Records from a data collection
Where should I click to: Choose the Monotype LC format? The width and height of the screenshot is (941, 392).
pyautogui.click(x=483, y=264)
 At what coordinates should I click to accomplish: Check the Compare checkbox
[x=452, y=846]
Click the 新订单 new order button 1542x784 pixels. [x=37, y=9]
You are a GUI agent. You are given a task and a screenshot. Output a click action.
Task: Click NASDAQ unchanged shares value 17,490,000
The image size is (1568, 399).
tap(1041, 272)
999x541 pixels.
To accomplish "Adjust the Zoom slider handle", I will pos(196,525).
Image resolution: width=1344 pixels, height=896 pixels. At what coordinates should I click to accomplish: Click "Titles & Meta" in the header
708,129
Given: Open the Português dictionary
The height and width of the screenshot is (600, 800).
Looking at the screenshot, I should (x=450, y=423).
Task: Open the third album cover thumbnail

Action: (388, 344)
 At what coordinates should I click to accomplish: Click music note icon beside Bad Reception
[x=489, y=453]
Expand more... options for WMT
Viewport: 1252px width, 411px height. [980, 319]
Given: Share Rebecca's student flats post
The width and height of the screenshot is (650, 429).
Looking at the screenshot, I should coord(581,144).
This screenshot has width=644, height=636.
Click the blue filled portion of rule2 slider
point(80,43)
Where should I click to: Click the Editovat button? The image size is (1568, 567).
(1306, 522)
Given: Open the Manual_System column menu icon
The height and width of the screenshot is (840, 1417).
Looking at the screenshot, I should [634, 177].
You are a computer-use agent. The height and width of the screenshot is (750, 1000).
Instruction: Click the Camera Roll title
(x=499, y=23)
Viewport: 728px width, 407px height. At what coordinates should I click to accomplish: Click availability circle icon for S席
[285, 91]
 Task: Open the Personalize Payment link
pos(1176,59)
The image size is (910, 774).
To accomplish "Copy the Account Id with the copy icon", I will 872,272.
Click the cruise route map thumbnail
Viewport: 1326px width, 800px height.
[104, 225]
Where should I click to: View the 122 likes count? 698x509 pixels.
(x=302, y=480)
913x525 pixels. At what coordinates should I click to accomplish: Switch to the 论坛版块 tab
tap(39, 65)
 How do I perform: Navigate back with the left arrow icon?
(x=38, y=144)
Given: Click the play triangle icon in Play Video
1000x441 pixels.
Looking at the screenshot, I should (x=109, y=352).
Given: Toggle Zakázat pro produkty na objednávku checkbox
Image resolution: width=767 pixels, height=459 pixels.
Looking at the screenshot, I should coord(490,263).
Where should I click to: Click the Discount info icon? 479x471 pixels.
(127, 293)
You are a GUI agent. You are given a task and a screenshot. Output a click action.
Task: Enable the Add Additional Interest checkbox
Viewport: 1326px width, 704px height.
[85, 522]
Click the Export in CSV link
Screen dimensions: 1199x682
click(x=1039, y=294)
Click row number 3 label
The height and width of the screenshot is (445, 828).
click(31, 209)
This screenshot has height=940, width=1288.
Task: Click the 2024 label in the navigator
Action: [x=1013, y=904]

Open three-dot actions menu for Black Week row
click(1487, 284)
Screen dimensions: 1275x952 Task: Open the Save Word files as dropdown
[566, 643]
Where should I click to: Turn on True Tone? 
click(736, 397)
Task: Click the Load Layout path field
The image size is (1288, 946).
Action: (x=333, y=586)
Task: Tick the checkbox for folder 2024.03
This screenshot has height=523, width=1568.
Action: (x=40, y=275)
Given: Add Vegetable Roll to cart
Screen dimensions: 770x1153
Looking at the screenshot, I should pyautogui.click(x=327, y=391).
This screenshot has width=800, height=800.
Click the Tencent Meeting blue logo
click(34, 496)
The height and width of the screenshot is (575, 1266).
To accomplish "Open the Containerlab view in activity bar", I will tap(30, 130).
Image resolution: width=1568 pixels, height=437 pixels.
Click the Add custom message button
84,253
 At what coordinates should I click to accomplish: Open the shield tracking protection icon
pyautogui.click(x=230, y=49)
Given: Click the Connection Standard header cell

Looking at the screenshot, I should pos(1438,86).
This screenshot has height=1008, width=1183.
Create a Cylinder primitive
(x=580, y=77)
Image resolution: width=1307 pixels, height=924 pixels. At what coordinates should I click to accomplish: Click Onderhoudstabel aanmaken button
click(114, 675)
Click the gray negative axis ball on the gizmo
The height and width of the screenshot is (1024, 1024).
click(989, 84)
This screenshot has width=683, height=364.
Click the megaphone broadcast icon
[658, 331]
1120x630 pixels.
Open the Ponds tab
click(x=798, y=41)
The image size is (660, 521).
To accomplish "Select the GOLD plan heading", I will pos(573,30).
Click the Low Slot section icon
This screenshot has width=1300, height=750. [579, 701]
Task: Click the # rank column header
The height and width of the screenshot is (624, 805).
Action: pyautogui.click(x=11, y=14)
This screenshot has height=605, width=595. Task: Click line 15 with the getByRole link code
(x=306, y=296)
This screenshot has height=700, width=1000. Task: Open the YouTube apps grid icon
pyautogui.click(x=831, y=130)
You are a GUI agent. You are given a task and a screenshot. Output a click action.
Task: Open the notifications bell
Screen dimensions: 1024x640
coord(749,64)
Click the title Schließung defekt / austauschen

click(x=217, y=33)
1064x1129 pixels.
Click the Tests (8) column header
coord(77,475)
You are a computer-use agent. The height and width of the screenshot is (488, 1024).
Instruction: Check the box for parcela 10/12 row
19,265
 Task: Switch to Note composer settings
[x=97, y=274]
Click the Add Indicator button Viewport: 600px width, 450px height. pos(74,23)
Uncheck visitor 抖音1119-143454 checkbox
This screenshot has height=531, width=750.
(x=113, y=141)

• [EXERCISE DESCRIPTION] Could you output every record above exactly as written?

• [RESULT FOR THIS EXERCISE]
Where should I click to: Choose the Monotype LC format? The width and height of the screenshot is (941, 392).
pyautogui.click(x=483, y=264)
 At what coordinates should I click to accomplish: Check the Compare checkbox
[x=452, y=846]
Click the 新订单 new order button 1542x784 pixels. [x=37, y=9]
You are a GUI agent. You are given a task and a screenshot. Output a click action.
Task: Click NASDAQ unchanged shares value 17,490,000
The image size is (1568, 399).
tap(1041, 272)
999x541 pixels.
To accomplish "Adjust the Zoom slider handle", I will pos(196,525).
Image resolution: width=1344 pixels, height=896 pixels. At what coordinates should I click to accomplish: Click "Titles & Meta" in the header
708,129
Given: Open the Português dictionary
The height and width of the screenshot is (600, 800).
Looking at the screenshot, I should (x=450, y=423).
Task: Open the third album cover thumbnail

Action: (388, 344)
 At what coordinates should I click to accomplish: Click music note icon beside Bad Reception
[x=489, y=453]
Expand more... options for WMT
Viewport: 1252px width, 411px height. [980, 319]
Given: Share Rebecca's student flats post
The width and height of the screenshot is (650, 429).
Looking at the screenshot, I should coord(581,144).
This screenshot has width=644, height=636.
Click the blue filled portion of rule2 slider
point(80,43)
Where should I click to: Click the Editovat button? The image size is (1568, 567).
(1306, 522)
Given: Open the Manual_System column menu icon
The height and width of the screenshot is (840, 1417).
Looking at the screenshot, I should [634, 177].
You are a computer-use agent. The height and width of the screenshot is (750, 1000).
Instruction: Click the Camera Roll title
(x=499, y=23)
Viewport: 728px width, 407px height. At what coordinates should I click to accomplish: Click availability circle icon for S席
[285, 91]
 Task: Open the Personalize Payment link
pos(1176,59)
The image size is (910, 774).
To accomplish "Copy the Account Id with the copy icon", I will 872,272.
Click the cruise route map thumbnail
Viewport: 1326px width, 800px height.
[104, 225]
Where should I click to: View the 122 likes count? 698x509 pixels.
(x=302, y=480)
913x525 pixels. At what coordinates should I click to accomplish: Switch to the 论坛版块 tab
tap(39, 65)
 How do I perform: Navigate back with the left arrow icon?
(x=38, y=144)
Given: Click the play triangle icon in Play Video
1000x441 pixels.
Looking at the screenshot, I should (x=109, y=352).
Given: Toggle Zakázat pro produkty na objednávku checkbox
Image resolution: width=767 pixels, height=459 pixels.
Looking at the screenshot, I should coord(490,263).
Where should I click to: Click the Discount info icon? 479x471 pixels.
(127, 293)
You are a GUI agent. You are given a task and a screenshot. Output a click action.
Task: Enable the Add Additional Interest checkbox
Viewport: 1326px width, 704px height.
[85, 522]
Click the Export in CSV link
Screen dimensions: 1199x682
click(x=1039, y=294)
Click row number 3 label
The height and width of the screenshot is (445, 828).
click(31, 209)
This screenshot has height=940, width=1288.
Task: Click the 2024 label in the navigator
Action: [x=1013, y=904]

Open three-dot actions menu for Black Week row
click(1487, 284)
Screen dimensions: 1275x952 Task: Open the Save Word files as dropdown
[566, 643]
Where should I click to: Turn on True Tone? 
click(736, 397)
Task: Click the Load Layout path field
The image size is (1288, 946).
Action: (x=333, y=586)
Task: Tick the checkbox for folder 2024.03
This screenshot has height=523, width=1568.
Action: (x=40, y=275)
Given: Add Vegetable Roll to cart
Screen dimensions: 770x1153
Looking at the screenshot, I should pyautogui.click(x=327, y=391).
This screenshot has width=800, height=800.
Click the Tencent Meeting blue logo
click(34, 496)
The height and width of the screenshot is (575, 1266).
To accomplish "Open the Containerlab view in activity bar", I will tap(30, 130).
Image resolution: width=1568 pixels, height=437 pixels.
Click the Add custom message button
84,253
 At what coordinates should I click to accomplish: Open the shield tracking protection icon
pyautogui.click(x=230, y=49)
Given: Click the Connection Standard header cell

Looking at the screenshot, I should pos(1438,86).
This screenshot has height=1008, width=1183.
Create a Cylinder primitive
(x=580, y=77)
Image resolution: width=1307 pixels, height=924 pixels. At what coordinates should I click to accomplish: Click Onderhoudstabel aanmaken button
click(114, 675)
Click the gray negative axis ball on the gizmo
The height and width of the screenshot is (1024, 1024).
click(989, 84)
This screenshot has width=683, height=364.
Click the megaphone broadcast icon
[658, 331]
1120x630 pixels.
Open the Ponds tab
click(x=798, y=41)
The image size is (660, 521).
To accomplish "Select the GOLD plan heading", I will pos(573,30).
Click the Low Slot section icon
This screenshot has width=1300, height=750. [579, 701]
Task: Click the # rank column header
The height and width of the screenshot is (624, 805).
Action: pyautogui.click(x=11, y=14)
This screenshot has height=605, width=595. Task: Click line 15 with the getByRole link code
(x=306, y=296)
This screenshot has height=700, width=1000. Task: Open the YouTube apps grid icon
pyautogui.click(x=831, y=130)
You are a GUI agent. You are given a task and a screenshot. Output a click action.
Task: Open the notifications bell
Screen dimensions: 1024x640
coord(749,64)
Click the title Schließung defekt / austauschen

click(x=217, y=33)
1064x1129 pixels.
Click the Tests (8) column header
coord(77,475)
You are a computer-use agent. The height and width of the screenshot is (488, 1024).
Instruction: Check the box for parcela 10/12 row
19,265
 Task: Switch to Note composer settings
[x=97, y=274]
Click the Add Indicator button Viewport: 600px width, 450px height. pos(74,23)
Uncheck visitor 抖音1119-143454 checkbox
This screenshot has height=531, width=750.
(x=113, y=141)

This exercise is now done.